WORK REQUIRED >>
Everything from the line containing "Screen dimensions: 520x390" through the final line below must be output exactly, both ends included, with nothing else and no pictures.

SOURCE MATERIAL >>

※ ※ ※

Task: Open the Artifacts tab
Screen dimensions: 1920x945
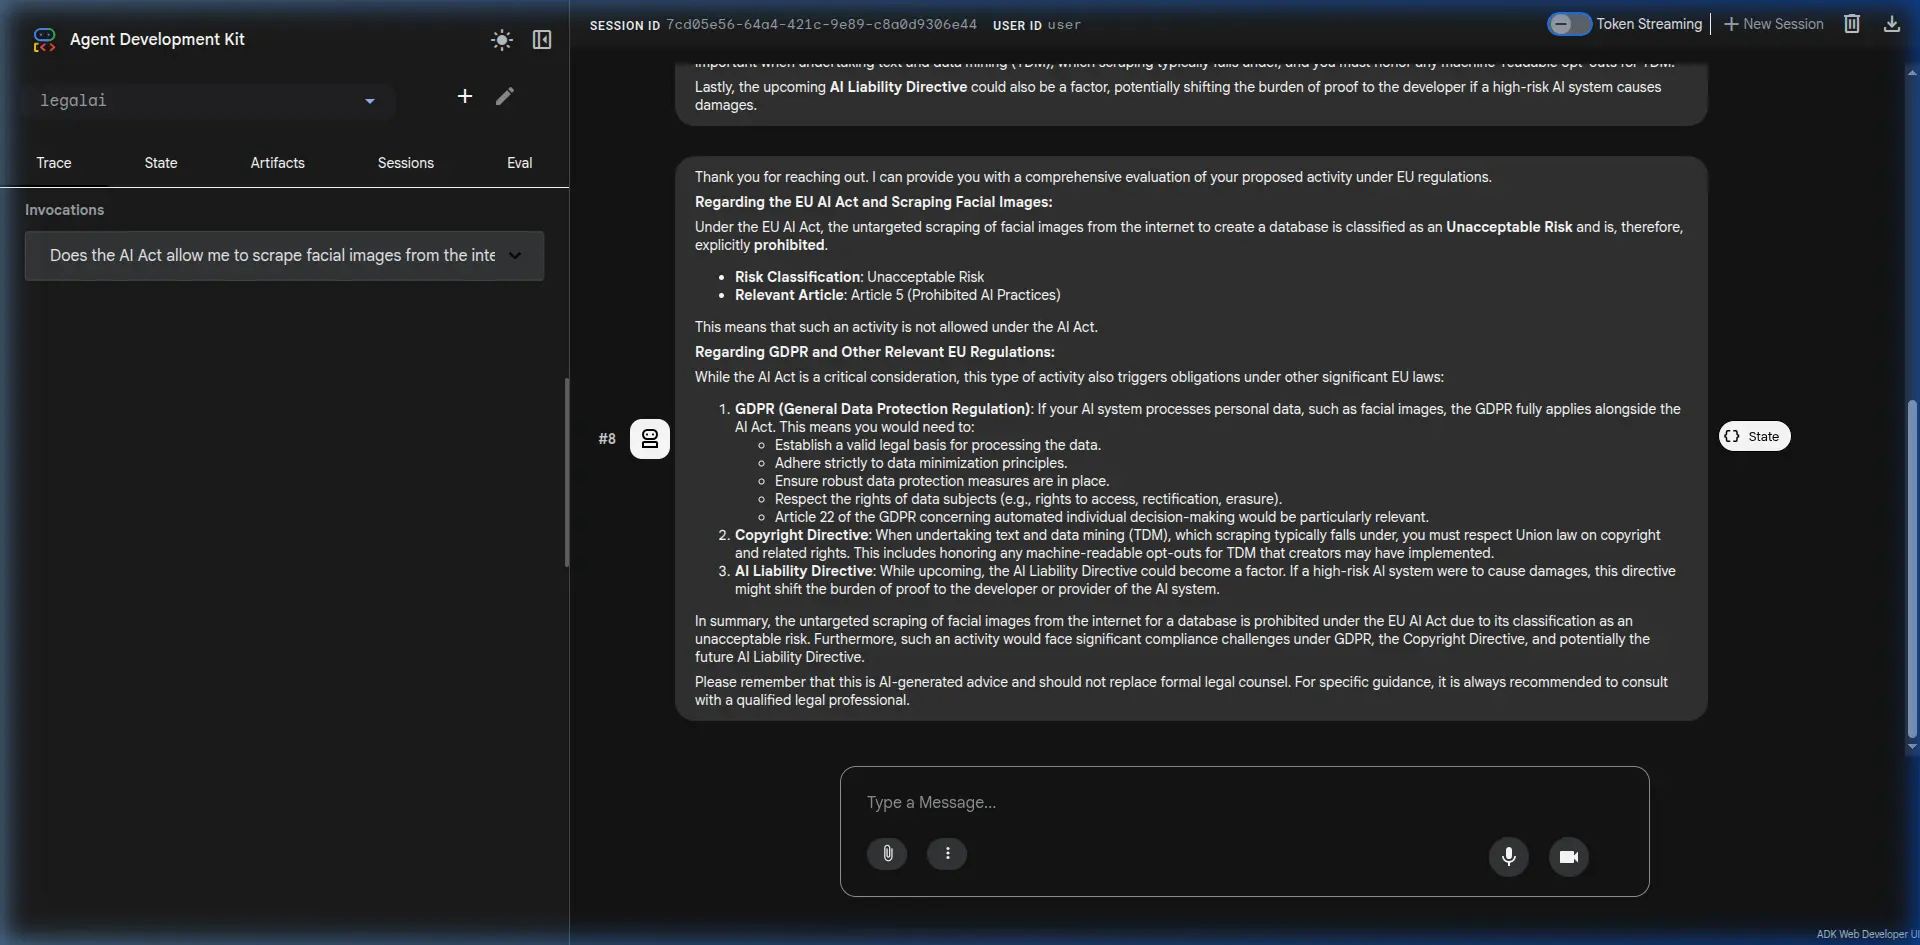Action: click(277, 163)
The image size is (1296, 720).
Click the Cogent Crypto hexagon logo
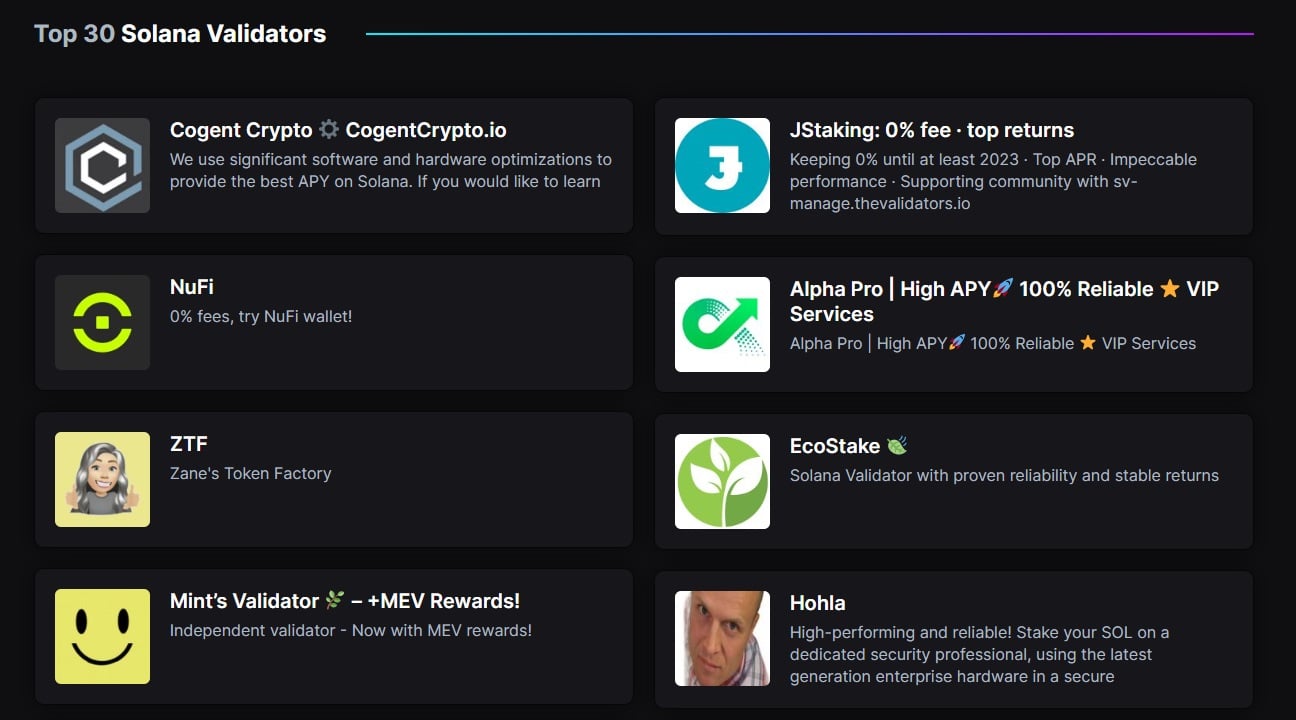click(102, 165)
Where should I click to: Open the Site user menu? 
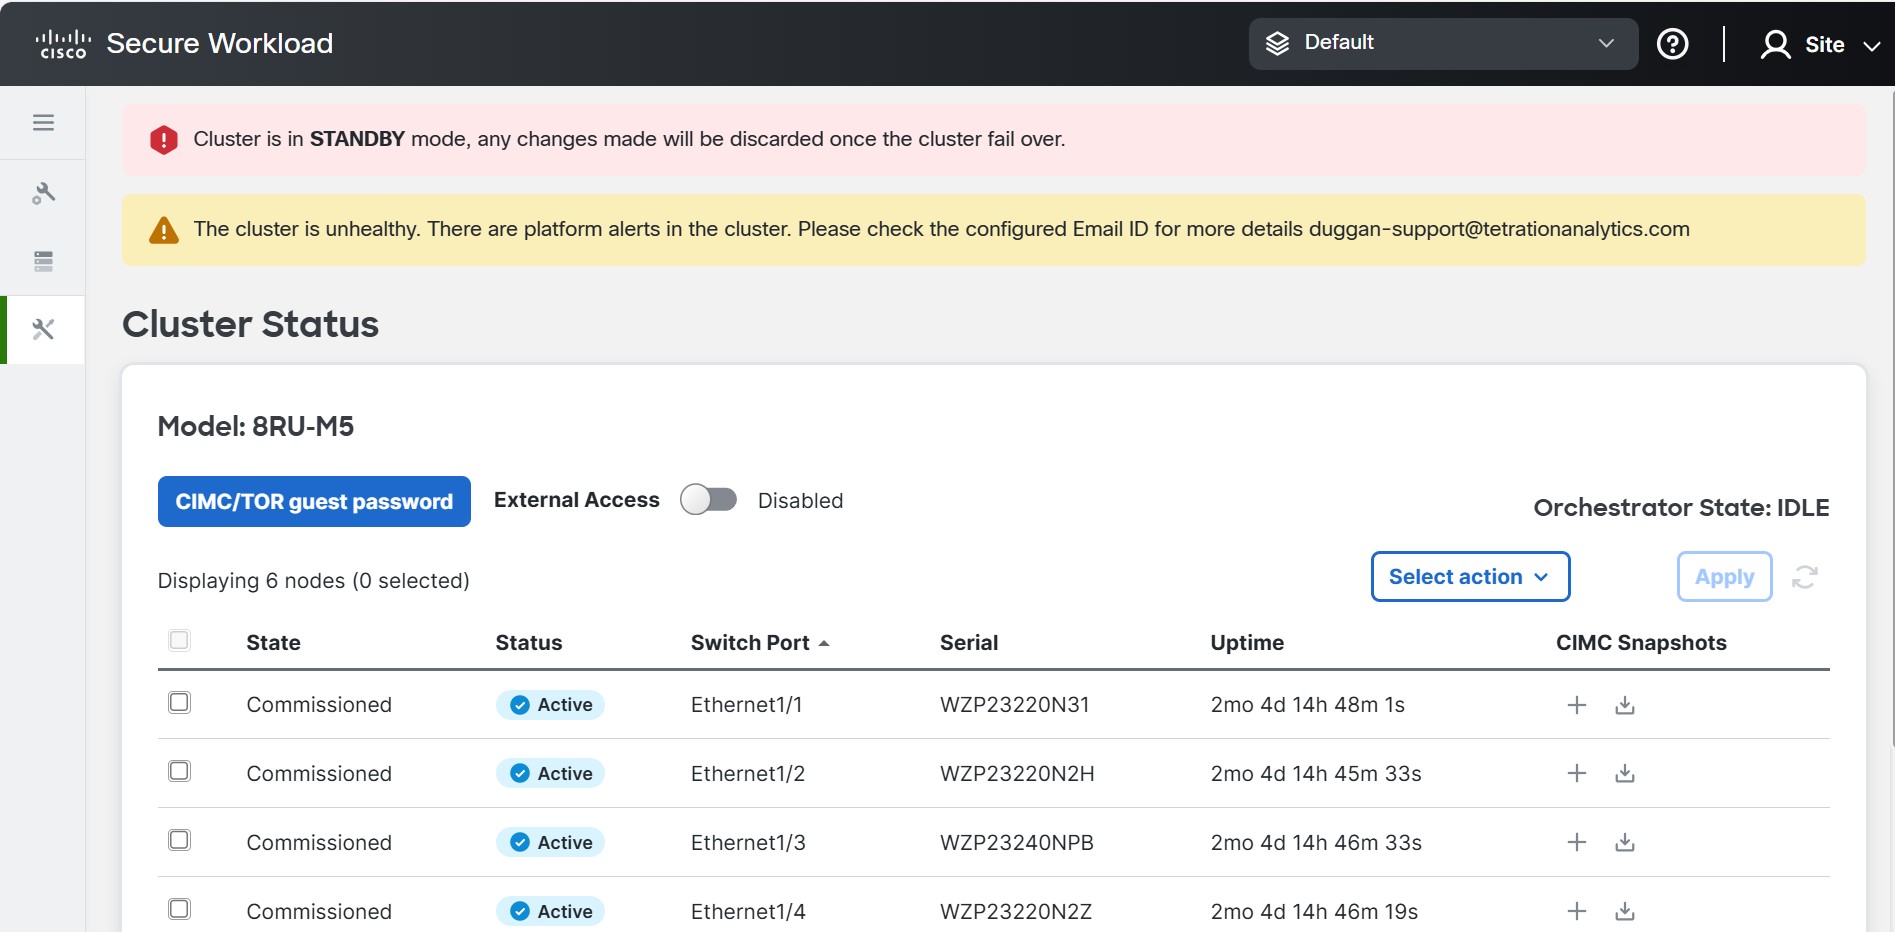pyautogui.click(x=1820, y=45)
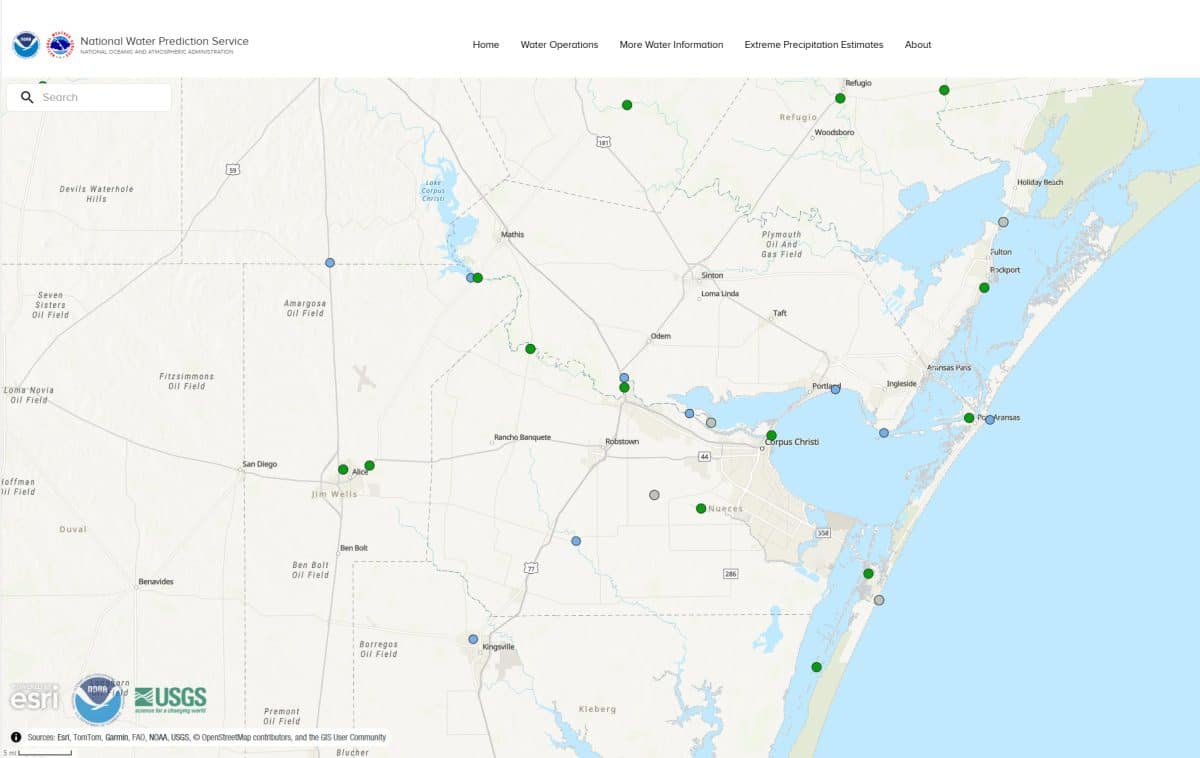The image size is (1200, 758).
Task: Open the Water Operations menu
Action: click(x=559, y=44)
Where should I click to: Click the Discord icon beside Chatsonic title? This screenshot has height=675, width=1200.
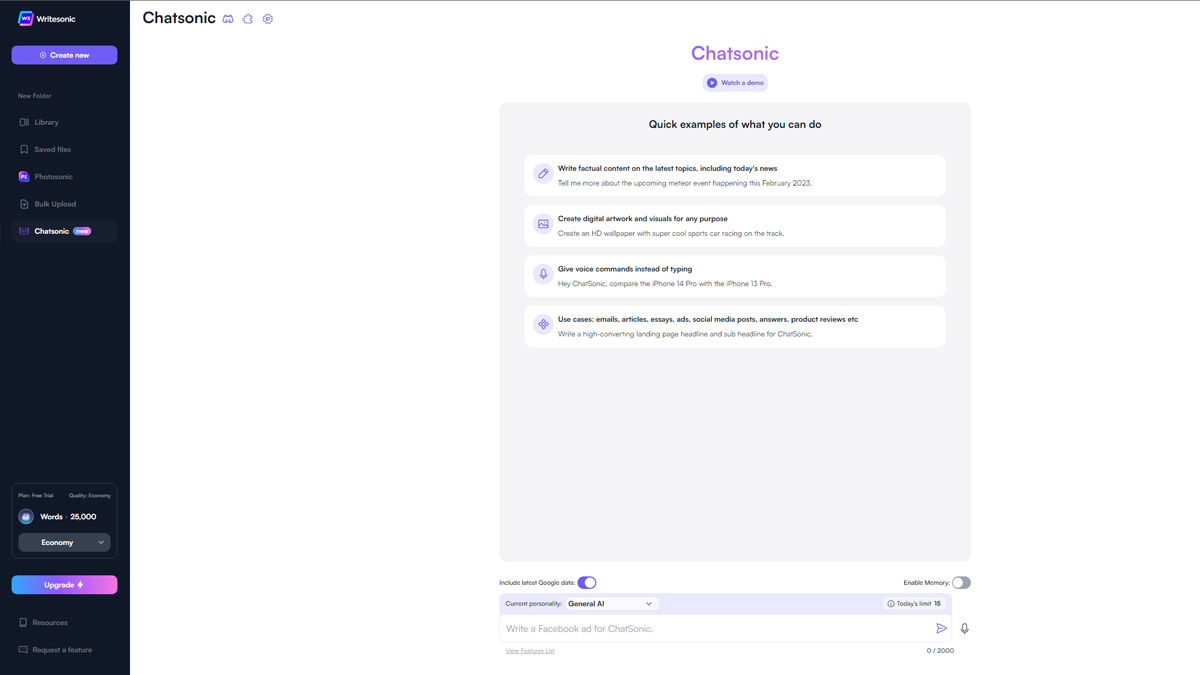228,19
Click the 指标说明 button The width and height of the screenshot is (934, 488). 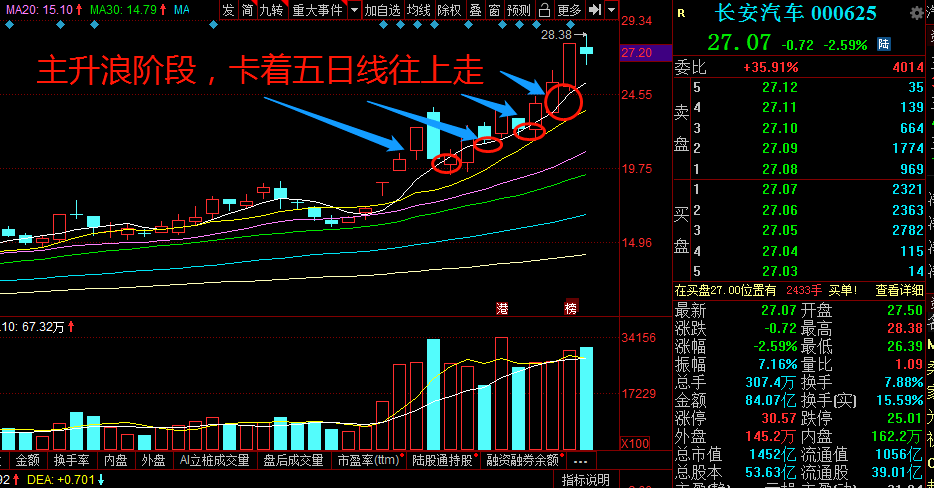pyautogui.click(x=585, y=481)
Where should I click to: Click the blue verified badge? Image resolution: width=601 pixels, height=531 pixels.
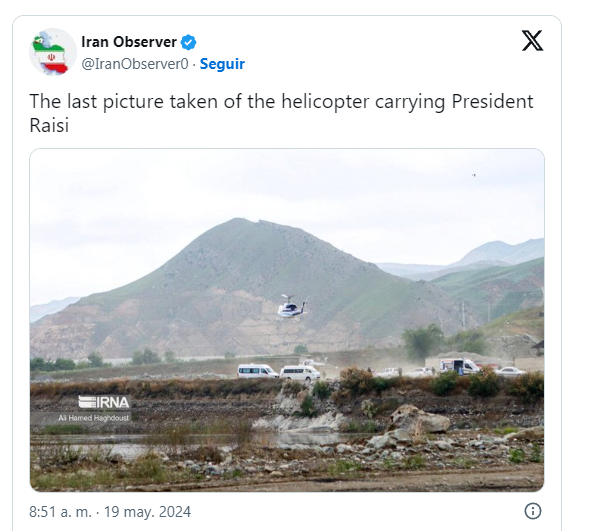point(188,42)
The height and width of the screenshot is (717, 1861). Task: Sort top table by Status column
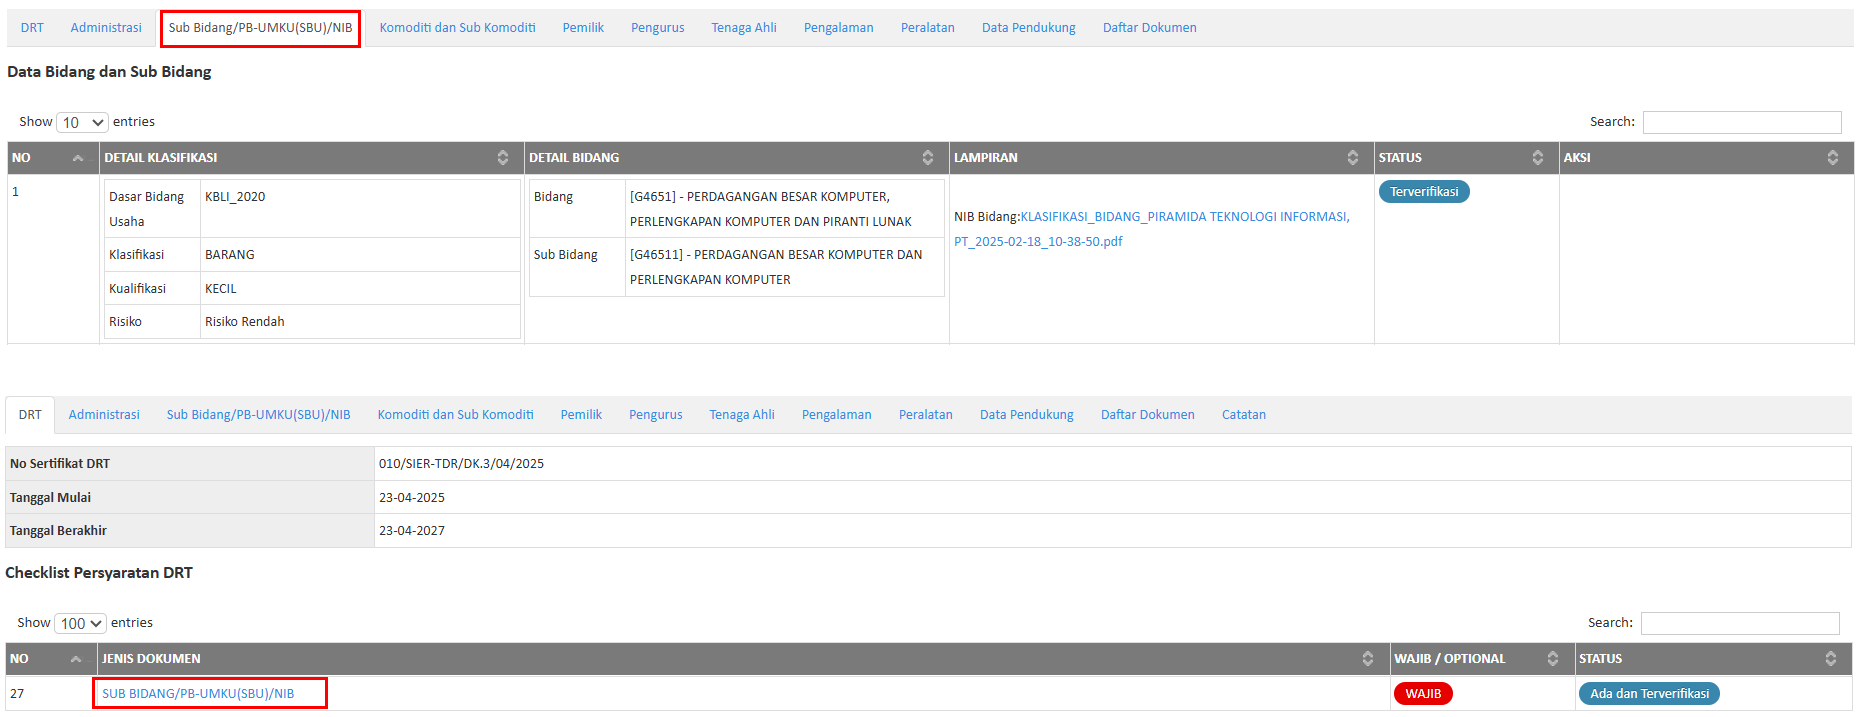pos(1465,158)
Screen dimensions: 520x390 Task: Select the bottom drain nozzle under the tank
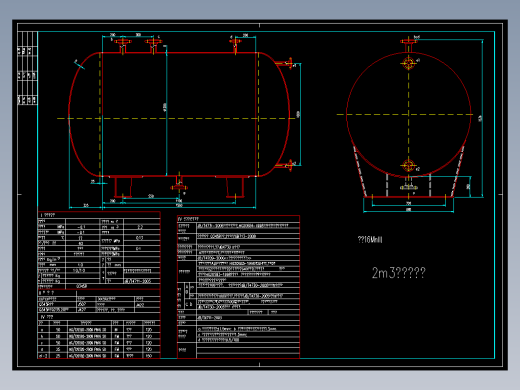[179, 183]
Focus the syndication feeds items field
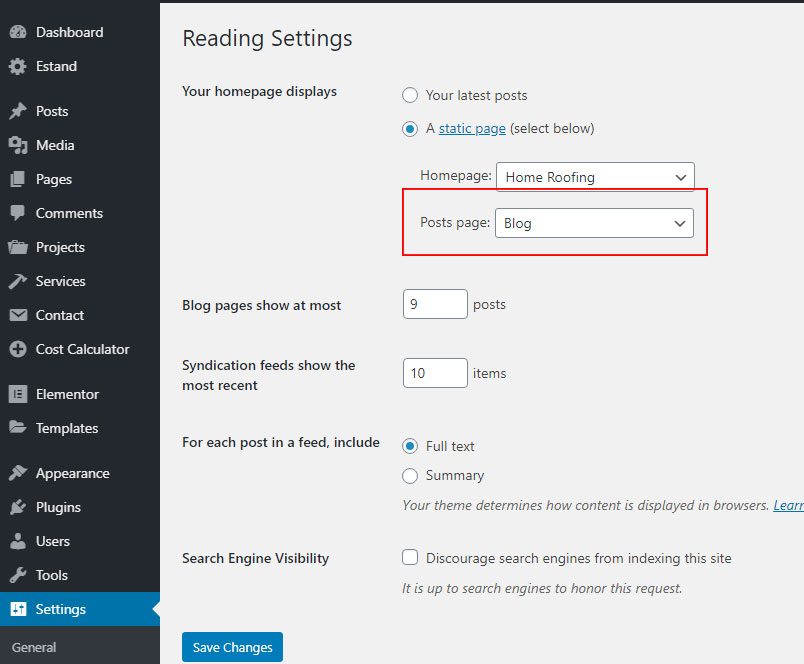The image size is (804, 664). 435,373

※ ※ ※

THE ANSWER >>
Screen dimensions: 520x390 Task: Select the bottom drain nozzle under the tank
[179, 183]
Focus the syndication feeds items field
The image size is (804, 664). 435,373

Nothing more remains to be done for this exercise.